Sometimes I catch myself applying a particular pattern in an architecture / application design almost without consciously thinking about it. One of the side benefits of flailing around in Cocoa and Objective-C is the disruption of my “pattern muscle memory”.
A recent example is in the implementation of the model layer of the graphical authoring tool I’m working on. One very basic required feature is the ability to delete a graphical element. The element can be deleted in the usual ways: the user pressing the delete key, the user selecting delete from the edit menu, etc. These actions ultimately invoke the same code and remove the item from the data model. There are other ways that the element might be deleted too: as a result of a cut operation, as the result of a synchronization or merge operation with an external source (like importing data from another file), etc.
My pattern muscle memory would normally have me tackle the ability to undo/redo this operation using classic “gang of four” style command and memento patterns; creating concrete implementations of an abstract command for each action.
In this case, being a new Cocoa programmer, my C#/.NET pattern muscle memory was disrupted by the NSUndoManager’s cool ability to package up “ordinary” invocations rather than requiring any special sub-classing or glue code. Now, I could certainly implement this kind of thing in .NET using reflection, etc, but I would have to implement it rather than using it “off the shelf”. Besides, my pattern muscle memory would have kicked in before I really had given it too much thought.
For my delete implementation, I chose to use one of the common Cocoa approaches exemplified in Aaron Hillegass’ book of using KVO to observe the removal of the object from it’s collection and registering it’s inverse (an insertion) on the undo stack. When KVO tells me that the object was added, I register the inverse of that operation (a deletion) on the undo stack.
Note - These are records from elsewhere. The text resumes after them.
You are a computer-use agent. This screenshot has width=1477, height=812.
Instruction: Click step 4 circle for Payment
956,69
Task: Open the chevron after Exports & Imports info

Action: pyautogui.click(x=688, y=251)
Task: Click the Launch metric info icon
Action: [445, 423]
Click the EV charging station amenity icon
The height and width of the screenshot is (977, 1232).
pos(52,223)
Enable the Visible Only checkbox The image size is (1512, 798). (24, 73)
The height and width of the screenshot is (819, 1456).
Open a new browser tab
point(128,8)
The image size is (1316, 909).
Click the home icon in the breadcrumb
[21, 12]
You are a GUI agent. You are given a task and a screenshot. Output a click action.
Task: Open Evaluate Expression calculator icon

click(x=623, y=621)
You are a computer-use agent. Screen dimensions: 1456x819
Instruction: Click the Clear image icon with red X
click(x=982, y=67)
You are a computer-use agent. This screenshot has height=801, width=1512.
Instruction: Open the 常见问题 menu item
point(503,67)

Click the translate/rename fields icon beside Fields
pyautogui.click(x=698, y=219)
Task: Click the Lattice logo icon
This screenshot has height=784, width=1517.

One common challenge I’ve faced in the past is what to do about side effects or otherwise dependent actions of the principal action occurring. In the case of deleting my graphical object, there are several side such effects. One example is the need to modify connected or constrained graphical objects. In certain situations, an extreme side effect is the need to delete or create related objects, allocate unique identifiers, etc.
My pattern muscle memory typically has me encapsulate these dependent actions along with the implementation of my original user operation, in this case, the delete. One complication of this approach is that as the application scales and multiple developers work on the code base, it can be hard to ensure that everyone consuming the model uses the same high level delete implementation.
In the case of the delete key, the delete menu item, etc, it’s dead simple to make sure the same high level code (with it’s encapsulated side effect behavior) is invoked. As more complex features (such as the merge example) find themselves needing to delete the graphical object (along with performing all of it’s side effects) the requirement to use the common high level delete implementation can get obscured. Especially when the various types of consumers haven’t been anticipated in the design of the model’s API. I’ve found the murkiness (and naughtiness) increases when a generalized data model framework is being used, as it invites direct access to manipulating the data model via it’s APIs. Such is definitely the case with Core Data.
In the past, my pattern muscle memory has had me implement intermediate model layers that encode the side effects, but it has always seemed like such a waste of time and effort to obfuscate direct access to the generalized data model framework APIs with intermediate layers.
In my Cocoa implementation, I choose to implement my data model side effects in KVO observers. I did this so that deleting my graphical element using the Core Data API results in the requisite side effects and dependent data model changes. The main reason I did this is to avoid requiring special discipline or knowledge of the side effects on the part of the consumer of the model. My KVO observers however, also implement the undo/redo registration as I touched upon above. The problem with this approach when naively done is the exponential accumulation of invocations in the undo and redo queues. Each KVO notification from successive undo and redo operations results in performing the side effects and dependent operations anew (in addition to the queued undo/redo invocation).
This is easily rectified by checking to see if our KVO notification is happening as a result of an undo/redo operation (i.e. [NSUndoManager isUndoing] or [NSUndoManager isRedoing]) before performing side effects and dependent operations. If we are in the midst of an undo or redo, we let the invocations on the queue take care of the side effects and dependent operations, but don’t ourselves reissue them as a result of the KVO notification.
The bottom line result is a clear and compact model implementation that is easier to implement, extend and maintain over time, one that does not constrain it’s consumers to specialized APIs or require specialized knowledge.
Well, at least that is the theory… Time will tell, but for now I am love-hating my pattern muscle memory disruption.